Exercices.
a) Reformulez sous forme de liste le paragraphe de l'extrait sur Voltaire et les idéologies raciales qui commence par « La première chose à faire ». Conservez-en les faits essentiels.
b) Poursuivez la rédaction de l'extrait sur Voltaire et les idéologies raciales à partir de sa dernière phrase.

Extrait de page.

···

La première chose à faire face à ce genre d'interrogations, c'est de prendre un dictionnaire. J'en ai un bon, le "Dictionnaire culturel de la langue française" d'Alain Rey. Je l'ai d'abord ouvert sur un long article qui explique les principes de race et de racisme. Sans surprise, nous y retrouvons Voltaire : "Paradoxalement, Voltaire fut un propagateur des idéologies raciales". Notez les termes "paradoxalement" et "raciales" (non pas racistes). En effet, au 18e siècle, le mot "racisme" n'existe pas (mais nous y reviendrons). Le débat se situe sur les découvertes anthropologiques de l'époque.

···

Données fournies.
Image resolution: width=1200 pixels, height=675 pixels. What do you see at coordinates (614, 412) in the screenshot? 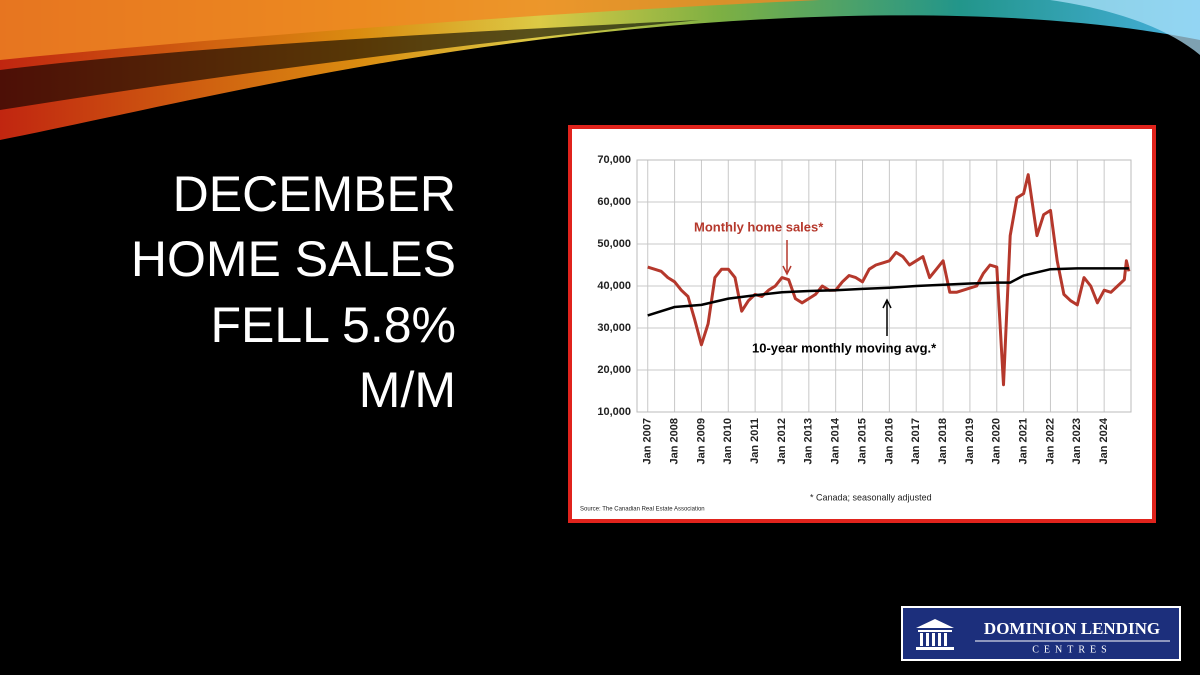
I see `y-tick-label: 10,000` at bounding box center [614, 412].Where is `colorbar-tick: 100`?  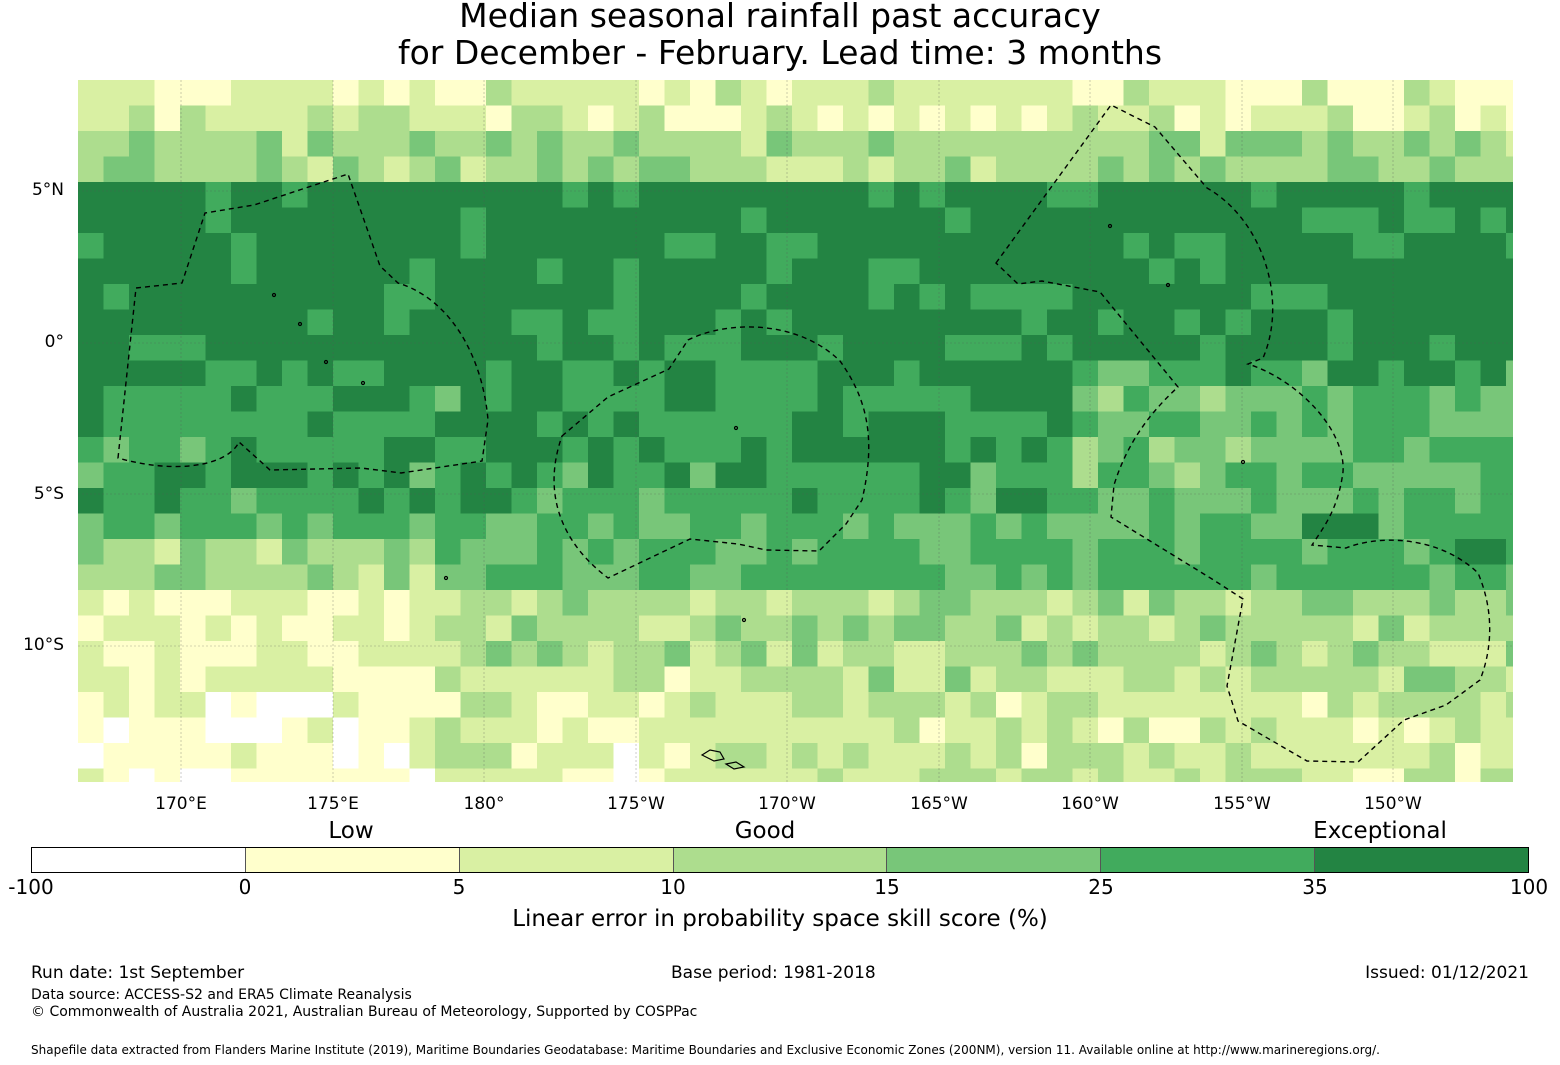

···

Corrigé.
a)
- Face à ce type d'interrogations, on consulte d'abord un dictionnaire, ici le « Dictionnaire culturel de la langue française » d'Alain Rey.
- Un long article y explique les principes de race et de racisme et présente Voltaire comme, « paradoxalement », un propagateur des idéologies raciales.
- Les termes « paradoxalement » et « raciales » (et non « racistes ») sont à relever.
- Au 18e siècle, le mot « racisme » n'existe pas.
- Le débat porte alors sur les découvertes anthropologiques de l'époque.

b)
Avec nos connaissances modernes, nous maîtrisons notre environnement et la science nous permet de le connaître en nous appuyant sur des faits. Ce n'est pas le cas au 18e siècle, où les idées dominantes, religieuses, font du quotidien une suite de suppositions diffuses. Pour vous donner une idée, il suffit de considérer la médecine de l'époque, où l'on pratique encore les saignées, l'utilisation des simples... A titre d'exemple, la découverte des bactéries date de 1674, c'est-à-dire 20 ans avant la naissance de Voltaire. Dans ce cas, tout le monde est au courant et pratique une médecine actuelle lorsqu'il atteint l'âge d'écrire ? Eh bien non. Déjà parce que le moment de la découverte correspond rarement à sa reconnaissance publique. Ensuite parce qu'il ne suffit pas d'avoir raison pour que tout le monde soit d'accord avec vous. Et dans ce monde dominé par les querelles religieuses, les découvertes scientifiques sont considérées comme des abominations et rejetées.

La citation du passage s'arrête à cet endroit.